■ **Dataset items**:

=== Section Start ===

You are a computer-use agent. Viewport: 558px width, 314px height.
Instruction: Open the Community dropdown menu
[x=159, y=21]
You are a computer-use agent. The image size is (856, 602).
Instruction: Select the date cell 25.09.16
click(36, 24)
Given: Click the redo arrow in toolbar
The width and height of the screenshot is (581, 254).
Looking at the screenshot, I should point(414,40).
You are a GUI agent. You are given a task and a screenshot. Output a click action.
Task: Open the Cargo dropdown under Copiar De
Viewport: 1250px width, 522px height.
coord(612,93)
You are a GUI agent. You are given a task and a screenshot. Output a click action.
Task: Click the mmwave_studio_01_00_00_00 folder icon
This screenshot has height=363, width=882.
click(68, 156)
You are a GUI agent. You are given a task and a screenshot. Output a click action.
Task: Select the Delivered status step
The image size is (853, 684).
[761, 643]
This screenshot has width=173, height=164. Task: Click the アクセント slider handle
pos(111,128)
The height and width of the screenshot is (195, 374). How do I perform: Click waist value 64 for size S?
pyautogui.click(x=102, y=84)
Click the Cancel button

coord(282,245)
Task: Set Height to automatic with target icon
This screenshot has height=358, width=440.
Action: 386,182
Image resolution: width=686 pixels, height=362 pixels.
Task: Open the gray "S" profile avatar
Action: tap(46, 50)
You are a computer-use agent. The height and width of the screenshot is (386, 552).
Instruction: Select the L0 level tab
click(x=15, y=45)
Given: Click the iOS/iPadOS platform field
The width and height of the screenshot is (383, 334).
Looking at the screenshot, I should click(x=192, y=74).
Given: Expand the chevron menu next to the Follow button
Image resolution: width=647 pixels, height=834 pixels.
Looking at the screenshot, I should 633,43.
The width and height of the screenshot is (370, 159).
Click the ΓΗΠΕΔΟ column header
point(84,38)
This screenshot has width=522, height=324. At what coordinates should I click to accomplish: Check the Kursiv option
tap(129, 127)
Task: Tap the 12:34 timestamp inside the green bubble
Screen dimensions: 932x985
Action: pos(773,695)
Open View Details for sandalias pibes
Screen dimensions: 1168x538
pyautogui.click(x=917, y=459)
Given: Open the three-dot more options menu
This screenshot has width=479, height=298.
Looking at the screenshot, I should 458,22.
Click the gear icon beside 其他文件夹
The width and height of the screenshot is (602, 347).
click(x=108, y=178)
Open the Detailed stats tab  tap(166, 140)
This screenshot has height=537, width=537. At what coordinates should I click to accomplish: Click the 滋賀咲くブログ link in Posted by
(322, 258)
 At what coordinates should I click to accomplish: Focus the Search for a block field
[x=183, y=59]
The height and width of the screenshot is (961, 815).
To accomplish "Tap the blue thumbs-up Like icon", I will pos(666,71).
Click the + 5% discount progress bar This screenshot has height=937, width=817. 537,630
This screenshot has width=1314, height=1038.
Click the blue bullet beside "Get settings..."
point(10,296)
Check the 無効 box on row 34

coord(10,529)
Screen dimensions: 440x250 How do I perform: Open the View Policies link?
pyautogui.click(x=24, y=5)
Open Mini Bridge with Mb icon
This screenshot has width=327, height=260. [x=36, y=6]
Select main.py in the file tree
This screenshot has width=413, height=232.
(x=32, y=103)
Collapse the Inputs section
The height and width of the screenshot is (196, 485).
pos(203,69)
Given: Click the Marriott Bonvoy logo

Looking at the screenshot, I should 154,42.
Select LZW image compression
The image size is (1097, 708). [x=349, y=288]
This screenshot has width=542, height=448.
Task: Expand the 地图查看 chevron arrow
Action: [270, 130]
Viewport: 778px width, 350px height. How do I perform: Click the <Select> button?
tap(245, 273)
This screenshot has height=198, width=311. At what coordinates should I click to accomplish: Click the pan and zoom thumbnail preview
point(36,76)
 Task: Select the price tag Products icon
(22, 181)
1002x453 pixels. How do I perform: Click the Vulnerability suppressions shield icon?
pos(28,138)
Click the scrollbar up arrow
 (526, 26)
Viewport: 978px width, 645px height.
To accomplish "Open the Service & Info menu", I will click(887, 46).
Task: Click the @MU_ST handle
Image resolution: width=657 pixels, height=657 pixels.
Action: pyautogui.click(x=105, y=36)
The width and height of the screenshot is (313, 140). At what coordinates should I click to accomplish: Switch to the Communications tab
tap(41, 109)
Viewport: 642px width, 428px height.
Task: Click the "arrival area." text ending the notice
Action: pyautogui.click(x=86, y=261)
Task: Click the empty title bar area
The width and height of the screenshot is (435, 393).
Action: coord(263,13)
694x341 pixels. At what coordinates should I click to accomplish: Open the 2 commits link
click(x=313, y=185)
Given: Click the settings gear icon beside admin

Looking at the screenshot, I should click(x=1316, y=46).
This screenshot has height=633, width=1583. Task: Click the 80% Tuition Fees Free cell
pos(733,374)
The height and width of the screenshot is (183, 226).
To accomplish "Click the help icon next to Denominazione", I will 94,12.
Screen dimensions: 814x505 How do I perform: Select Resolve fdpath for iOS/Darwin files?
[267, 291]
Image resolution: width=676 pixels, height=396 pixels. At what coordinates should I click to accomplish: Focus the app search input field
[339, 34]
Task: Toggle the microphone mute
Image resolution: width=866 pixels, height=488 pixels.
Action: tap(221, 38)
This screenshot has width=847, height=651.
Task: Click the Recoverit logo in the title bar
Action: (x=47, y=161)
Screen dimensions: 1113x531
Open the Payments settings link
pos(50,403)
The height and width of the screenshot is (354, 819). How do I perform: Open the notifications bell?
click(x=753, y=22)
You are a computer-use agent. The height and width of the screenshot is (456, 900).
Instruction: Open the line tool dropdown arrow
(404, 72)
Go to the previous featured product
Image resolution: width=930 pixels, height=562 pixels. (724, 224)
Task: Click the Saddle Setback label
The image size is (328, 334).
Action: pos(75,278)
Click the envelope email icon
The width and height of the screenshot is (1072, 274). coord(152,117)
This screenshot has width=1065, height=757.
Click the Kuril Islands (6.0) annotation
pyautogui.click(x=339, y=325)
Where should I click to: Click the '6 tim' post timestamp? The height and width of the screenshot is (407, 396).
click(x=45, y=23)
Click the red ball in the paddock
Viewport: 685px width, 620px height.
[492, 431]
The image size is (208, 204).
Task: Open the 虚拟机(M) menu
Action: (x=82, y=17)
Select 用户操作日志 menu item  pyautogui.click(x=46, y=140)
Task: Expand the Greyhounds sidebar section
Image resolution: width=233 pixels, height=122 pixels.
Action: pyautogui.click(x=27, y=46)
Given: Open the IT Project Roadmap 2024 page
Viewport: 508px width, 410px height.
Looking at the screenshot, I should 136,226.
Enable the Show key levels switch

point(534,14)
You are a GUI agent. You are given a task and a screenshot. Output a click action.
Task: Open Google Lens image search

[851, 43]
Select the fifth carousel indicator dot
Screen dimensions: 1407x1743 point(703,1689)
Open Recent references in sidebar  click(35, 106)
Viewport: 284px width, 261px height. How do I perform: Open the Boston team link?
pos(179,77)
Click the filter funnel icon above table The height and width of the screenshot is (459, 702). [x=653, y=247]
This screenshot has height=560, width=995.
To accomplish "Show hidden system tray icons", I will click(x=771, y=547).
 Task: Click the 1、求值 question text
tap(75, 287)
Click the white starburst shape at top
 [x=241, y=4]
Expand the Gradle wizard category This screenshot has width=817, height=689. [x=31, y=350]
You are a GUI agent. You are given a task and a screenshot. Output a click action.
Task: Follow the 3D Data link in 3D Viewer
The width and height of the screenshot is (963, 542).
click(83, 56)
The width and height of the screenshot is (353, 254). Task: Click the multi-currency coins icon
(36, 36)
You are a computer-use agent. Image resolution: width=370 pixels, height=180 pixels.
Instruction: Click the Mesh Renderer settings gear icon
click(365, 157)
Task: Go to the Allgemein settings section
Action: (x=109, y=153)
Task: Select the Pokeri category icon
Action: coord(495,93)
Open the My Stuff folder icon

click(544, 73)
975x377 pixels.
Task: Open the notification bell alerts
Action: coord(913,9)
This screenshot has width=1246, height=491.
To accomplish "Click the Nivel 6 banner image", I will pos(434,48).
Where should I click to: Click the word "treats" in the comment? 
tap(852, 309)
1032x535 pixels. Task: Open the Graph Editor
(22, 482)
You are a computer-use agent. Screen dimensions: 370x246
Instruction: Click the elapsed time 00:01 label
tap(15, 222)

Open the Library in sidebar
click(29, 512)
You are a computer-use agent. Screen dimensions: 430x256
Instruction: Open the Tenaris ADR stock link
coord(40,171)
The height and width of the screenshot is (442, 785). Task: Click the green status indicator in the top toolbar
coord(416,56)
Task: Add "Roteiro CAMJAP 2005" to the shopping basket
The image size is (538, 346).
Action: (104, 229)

=== Section End ===

Go to the line with "Task: Click the mmwave_studio_01_00_00_00" in the entries above and repeat every line from there through the line with "Given: Open the three-dot more options menu", exactly and with no other text.

Task: Click the mmwave_studio_01_00_00_00 folder icon
This screenshot has height=363, width=882.
click(68, 156)
You are a GUI agent. You are given a task and a screenshot. Output a click action.
Task: Select the Delivered status step
The image size is (853, 684).
[761, 643]
This screenshot has width=173, height=164. Task: Click the アクセント slider handle
pos(111,128)
The height and width of the screenshot is (195, 374). How do I perform: Click waist value 64 for size S?
pyautogui.click(x=102, y=84)
Click the Cancel button

coord(282,245)
Task: Set Height to automatic with target icon
This screenshot has height=358, width=440.
Action: 386,182
Image resolution: width=686 pixels, height=362 pixels.
Task: Open the gray "S" profile avatar
Action: tap(46, 50)
You are a computer-use agent. The height and width of the screenshot is (386, 552).
Instruction: Select the L0 level tab
click(x=15, y=45)
Given: Click the iOS/iPadOS platform field
The width and height of the screenshot is (383, 334).
Looking at the screenshot, I should click(x=192, y=74).
Given: Expand the chevron menu next to the Follow button
Image resolution: width=647 pixels, height=834 pixels.
Looking at the screenshot, I should 633,43.
The width and height of the screenshot is (370, 159).
Click the ΓΗΠΕΔΟ column header
point(84,38)
This screenshot has width=522, height=324. At what coordinates should I click to accomplish: Check the Kursiv option
tap(129, 127)
Task: Tap the 12:34 timestamp inside the green bubble
Screen dimensions: 932x985
Action: pos(773,695)
Open View Details for sandalias pibes
Screen dimensions: 1168x538
pyautogui.click(x=917, y=459)
Given: Open the three-dot more options menu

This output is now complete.